What is South Beach Diet? What does South Beach Diet contain? Who can use and follow it? What are Pros and Cons of South Beach Diet? Why it should not be followed lifelong?Find out more about South Beach Diet from Nutrition Expert Preeti Jain
What is South Beach Diet
The South Beach diet was written by a US-based cardiologist, Dr Agatson. He is critical of the high saturated fat content of Dr Atkins diet (although phase 1 of his diet is likely to cause ketosis) and reports that ketosis can cause some dehydration .
The South Beach Diet is based on the GI and entails an induction phase in which very little carbohydrate is consumed. This phase is followed by the gradual addition of “the right” carbohydrates in the second phase and a maintenance phase (Agatston A.2003). In this diet 3 daily meals and 2 snacks in between are “mandatory.” The theory is that eating these snacks, even when not hungry, will keep the dieter from overeating at the next meal.
The only nutritional supplement recommended in this diet is a fish oil supplement.
Three phases of South Beach diet
First PhaseIn the first phase carbohydrates are restricted. Lean meats such as chicken, turkey, and fish are recommended as well as low-GI vegetables, low-fat cheese, nuts and eggs.
Second phaseIn phase two addition of low glycaemic index fruits & vegetables is recommended as long as weight loss is maintained.
Third phasePhase three is for maintenance and should be followed to maintain a desired weight.
Supplemental fiber in the form of psyllium husks added to water is recommended before lunch and dinner to help the dieter reach a point of satiety more quickly.
What are Pros and Cons of South Beach Diet:
Pros: Focus on including low-GI carbohydrates high in fiber & nutrients & having healthy fats such as monounsaturated oils in place of artery-clogging saturated fats.
Cons: Promotes rapid and unsustainable weight loss.
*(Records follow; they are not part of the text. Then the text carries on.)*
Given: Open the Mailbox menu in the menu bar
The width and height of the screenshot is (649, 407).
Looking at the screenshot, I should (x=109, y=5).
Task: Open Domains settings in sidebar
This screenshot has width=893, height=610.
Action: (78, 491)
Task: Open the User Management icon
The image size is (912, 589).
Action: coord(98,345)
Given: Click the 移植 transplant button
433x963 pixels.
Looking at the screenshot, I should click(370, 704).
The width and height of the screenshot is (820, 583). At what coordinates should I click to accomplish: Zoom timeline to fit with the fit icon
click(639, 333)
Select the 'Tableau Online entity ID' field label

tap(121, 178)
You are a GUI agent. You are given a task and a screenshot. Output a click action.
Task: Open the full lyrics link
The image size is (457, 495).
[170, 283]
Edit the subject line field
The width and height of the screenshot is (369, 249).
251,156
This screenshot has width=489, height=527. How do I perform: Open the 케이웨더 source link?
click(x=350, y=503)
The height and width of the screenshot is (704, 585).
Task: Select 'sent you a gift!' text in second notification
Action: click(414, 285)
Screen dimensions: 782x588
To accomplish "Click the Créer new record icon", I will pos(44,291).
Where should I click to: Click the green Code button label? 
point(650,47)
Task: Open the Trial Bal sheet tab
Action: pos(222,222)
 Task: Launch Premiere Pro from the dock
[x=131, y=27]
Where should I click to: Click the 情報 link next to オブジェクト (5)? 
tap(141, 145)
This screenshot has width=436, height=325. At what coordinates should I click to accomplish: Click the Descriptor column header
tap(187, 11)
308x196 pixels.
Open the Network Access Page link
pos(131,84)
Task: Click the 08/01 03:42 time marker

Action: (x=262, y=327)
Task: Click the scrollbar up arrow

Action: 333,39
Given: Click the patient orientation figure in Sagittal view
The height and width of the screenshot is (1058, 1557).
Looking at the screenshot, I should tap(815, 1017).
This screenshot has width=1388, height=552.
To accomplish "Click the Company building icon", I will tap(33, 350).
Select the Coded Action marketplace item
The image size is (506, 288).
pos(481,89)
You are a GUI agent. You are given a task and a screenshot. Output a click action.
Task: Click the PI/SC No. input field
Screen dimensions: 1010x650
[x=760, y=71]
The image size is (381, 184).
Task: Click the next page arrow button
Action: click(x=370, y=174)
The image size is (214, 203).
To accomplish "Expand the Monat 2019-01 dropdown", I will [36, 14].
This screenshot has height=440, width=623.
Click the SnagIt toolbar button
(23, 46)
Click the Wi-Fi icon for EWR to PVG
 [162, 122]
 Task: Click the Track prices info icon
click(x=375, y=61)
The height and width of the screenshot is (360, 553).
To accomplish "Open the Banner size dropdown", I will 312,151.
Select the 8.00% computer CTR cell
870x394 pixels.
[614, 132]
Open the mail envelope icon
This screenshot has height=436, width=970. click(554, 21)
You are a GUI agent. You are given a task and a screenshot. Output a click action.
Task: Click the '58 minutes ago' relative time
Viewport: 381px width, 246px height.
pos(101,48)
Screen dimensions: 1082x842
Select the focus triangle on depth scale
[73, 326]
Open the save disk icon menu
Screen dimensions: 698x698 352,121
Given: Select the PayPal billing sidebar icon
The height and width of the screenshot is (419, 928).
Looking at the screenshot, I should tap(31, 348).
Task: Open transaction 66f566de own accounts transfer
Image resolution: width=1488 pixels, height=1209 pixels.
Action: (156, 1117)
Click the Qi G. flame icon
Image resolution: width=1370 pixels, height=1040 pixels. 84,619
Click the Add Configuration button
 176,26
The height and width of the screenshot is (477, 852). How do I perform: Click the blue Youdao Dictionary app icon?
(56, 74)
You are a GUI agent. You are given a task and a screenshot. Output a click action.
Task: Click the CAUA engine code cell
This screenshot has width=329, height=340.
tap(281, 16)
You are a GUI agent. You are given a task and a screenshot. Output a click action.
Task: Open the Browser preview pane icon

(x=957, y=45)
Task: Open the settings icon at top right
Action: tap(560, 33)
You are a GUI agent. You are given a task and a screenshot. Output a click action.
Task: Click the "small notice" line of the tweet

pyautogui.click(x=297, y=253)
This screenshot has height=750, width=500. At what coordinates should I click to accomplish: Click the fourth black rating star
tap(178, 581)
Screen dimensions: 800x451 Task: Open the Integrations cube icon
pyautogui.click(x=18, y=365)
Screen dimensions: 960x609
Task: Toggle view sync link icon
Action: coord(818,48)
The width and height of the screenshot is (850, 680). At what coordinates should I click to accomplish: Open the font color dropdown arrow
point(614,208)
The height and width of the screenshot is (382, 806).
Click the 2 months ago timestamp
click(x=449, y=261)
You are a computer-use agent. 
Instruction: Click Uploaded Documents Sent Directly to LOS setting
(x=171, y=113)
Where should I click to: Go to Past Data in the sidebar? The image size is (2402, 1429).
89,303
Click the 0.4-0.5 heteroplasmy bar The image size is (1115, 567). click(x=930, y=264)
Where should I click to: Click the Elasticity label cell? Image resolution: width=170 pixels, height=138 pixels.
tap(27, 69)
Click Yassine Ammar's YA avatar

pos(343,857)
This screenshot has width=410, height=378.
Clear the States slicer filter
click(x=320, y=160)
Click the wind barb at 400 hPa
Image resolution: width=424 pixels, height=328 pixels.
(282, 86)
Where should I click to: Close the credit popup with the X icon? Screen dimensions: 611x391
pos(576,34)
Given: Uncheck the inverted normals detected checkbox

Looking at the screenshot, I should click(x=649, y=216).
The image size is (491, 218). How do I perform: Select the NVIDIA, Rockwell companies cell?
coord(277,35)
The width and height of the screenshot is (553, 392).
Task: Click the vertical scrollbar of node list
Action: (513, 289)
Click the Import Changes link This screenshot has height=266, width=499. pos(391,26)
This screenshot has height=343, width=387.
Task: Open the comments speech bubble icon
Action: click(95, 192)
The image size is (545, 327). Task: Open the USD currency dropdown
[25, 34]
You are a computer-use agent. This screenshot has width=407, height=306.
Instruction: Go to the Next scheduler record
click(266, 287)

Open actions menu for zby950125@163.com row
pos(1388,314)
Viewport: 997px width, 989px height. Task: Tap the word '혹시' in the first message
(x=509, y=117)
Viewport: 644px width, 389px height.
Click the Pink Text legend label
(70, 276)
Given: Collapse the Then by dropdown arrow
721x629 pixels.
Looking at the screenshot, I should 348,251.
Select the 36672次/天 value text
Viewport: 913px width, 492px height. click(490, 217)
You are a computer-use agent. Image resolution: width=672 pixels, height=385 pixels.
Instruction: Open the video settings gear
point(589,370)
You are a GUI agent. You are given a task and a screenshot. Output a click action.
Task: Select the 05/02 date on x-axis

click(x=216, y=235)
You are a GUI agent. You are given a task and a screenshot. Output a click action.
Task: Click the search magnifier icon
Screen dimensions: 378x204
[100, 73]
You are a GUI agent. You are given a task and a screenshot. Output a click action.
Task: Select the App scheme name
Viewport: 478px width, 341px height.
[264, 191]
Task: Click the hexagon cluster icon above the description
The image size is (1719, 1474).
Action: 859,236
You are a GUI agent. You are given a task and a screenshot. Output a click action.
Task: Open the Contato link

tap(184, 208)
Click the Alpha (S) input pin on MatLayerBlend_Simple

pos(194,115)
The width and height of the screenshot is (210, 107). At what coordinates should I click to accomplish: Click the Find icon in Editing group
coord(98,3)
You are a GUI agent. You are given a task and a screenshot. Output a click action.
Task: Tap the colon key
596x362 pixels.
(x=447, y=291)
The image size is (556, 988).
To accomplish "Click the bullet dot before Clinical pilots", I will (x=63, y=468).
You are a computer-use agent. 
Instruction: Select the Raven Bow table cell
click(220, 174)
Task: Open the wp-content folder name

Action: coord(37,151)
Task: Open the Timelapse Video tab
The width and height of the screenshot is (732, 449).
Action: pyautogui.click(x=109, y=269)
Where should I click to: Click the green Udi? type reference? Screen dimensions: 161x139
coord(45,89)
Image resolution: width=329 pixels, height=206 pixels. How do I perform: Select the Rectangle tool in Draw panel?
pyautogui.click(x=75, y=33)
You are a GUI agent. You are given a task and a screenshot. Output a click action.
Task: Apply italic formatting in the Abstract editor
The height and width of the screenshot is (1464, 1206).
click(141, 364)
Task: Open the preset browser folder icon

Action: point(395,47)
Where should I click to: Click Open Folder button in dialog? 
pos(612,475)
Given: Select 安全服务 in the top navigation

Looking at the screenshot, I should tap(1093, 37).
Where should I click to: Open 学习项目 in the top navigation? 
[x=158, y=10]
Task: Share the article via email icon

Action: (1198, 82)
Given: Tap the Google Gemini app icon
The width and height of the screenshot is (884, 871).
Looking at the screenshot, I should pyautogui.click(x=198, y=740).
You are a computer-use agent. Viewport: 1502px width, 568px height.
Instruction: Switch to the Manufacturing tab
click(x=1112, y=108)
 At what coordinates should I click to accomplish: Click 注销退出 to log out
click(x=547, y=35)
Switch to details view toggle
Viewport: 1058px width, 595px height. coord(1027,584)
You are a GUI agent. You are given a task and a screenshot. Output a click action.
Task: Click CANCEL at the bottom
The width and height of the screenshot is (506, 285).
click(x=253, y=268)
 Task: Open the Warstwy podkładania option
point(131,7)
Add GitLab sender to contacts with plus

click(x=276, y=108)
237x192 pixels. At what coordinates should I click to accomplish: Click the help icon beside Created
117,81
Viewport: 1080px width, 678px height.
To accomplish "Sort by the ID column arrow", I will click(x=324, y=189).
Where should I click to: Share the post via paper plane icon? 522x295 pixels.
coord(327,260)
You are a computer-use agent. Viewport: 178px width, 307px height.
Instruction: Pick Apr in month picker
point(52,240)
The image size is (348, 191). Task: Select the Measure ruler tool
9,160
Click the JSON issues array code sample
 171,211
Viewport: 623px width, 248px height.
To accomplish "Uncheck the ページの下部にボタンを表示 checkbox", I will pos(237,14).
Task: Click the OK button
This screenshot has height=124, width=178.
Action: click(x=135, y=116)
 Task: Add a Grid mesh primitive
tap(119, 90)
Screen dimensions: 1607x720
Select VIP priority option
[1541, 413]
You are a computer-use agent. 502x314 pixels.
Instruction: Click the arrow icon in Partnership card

The fat content of this diet throughout the 3 phases is high, ranging from 40% to 60%, which can lead to an increased risk of Chronary Heart Disease.
One study compared the effects of the South Beach Diet, with those of the NCEP Step II diet in 60 overweight adults (Aude YW et al., 2004).
Individuals in the South Beach group lost more weight, had a greater decrease in waist-to-hip ratio, and experienced decreases in triacylglycerol, whereas those following the NCEP diet experienced decreases in LDL and HDL.
In both groups, there were no changes in glucose, insulin, or inflammatory markers after 12 wk.
However, exercise and total calorie intake were not monitored in this trial; therefore, it is impossible to discern whether the observed effects were due to differences in the effectiveness of the diets, exercise, or weight loss in and of itself.